Within the entries below, the lines from the one with "[Advertisement] (91, 438)" through the one with "( $50 – $80) (351, 1472)" are to be set down exactly, both ends kept.

==== EXERCISE DATA ====

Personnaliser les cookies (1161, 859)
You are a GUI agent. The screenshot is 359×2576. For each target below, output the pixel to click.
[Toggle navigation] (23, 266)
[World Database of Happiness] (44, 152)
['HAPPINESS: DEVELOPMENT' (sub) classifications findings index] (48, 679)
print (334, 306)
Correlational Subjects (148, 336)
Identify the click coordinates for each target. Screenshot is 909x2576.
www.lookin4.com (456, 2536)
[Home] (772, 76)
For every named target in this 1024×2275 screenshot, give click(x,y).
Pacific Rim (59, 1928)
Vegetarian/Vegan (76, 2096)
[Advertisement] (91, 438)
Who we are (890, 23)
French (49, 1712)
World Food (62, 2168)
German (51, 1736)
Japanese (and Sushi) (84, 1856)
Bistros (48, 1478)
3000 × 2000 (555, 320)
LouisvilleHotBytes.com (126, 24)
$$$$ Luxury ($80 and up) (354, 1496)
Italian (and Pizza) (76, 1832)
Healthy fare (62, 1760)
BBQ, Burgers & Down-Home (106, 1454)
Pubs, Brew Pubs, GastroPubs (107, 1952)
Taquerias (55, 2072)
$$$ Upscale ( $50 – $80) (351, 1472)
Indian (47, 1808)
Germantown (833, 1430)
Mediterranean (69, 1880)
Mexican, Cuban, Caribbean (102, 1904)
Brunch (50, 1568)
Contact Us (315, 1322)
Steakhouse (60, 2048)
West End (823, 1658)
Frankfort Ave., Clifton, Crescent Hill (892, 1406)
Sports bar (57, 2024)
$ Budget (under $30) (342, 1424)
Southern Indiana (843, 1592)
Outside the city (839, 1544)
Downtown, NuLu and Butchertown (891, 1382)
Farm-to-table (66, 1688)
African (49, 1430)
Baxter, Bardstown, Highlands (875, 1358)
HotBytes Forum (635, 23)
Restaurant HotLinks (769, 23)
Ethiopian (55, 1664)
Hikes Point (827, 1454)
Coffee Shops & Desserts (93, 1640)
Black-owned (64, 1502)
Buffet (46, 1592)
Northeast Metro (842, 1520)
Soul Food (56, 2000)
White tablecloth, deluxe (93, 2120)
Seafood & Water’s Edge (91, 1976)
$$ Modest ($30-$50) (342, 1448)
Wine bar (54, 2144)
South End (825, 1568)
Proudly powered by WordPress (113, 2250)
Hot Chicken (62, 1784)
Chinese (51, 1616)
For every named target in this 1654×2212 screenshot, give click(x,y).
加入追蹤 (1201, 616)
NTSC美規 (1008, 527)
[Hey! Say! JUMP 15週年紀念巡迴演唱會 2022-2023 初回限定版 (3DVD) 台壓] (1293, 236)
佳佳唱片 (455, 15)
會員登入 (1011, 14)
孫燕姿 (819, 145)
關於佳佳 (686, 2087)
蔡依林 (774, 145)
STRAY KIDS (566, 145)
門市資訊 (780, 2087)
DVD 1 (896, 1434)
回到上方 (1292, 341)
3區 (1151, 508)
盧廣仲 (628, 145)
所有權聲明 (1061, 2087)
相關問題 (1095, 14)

====

TASK OUTPUT —
[Advertisement] (91, 438)
Who we are (890, 23)
French (49, 1712)
World Food (62, 2168)
German (51, 1736)
Japanese (and Sushi) (84, 1856)
Bistros (48, 1478)
3000 × 2000 (555, 320)
LouisvilleHotBytes.com (126, 24)
$$$$ Luxury ($80 and up) (354, 1496)
Italian (and Pizza) (76, 1832)
Healthy fare (62, 1760)
BBQ, Burgers & Down-Home (106, 1454)
Pubs, Brew Pubs, GastroPubs (107, 1952)
Taquerias (55, 2072)
$$$ Upscale ( $50 – $80) (351, 1472)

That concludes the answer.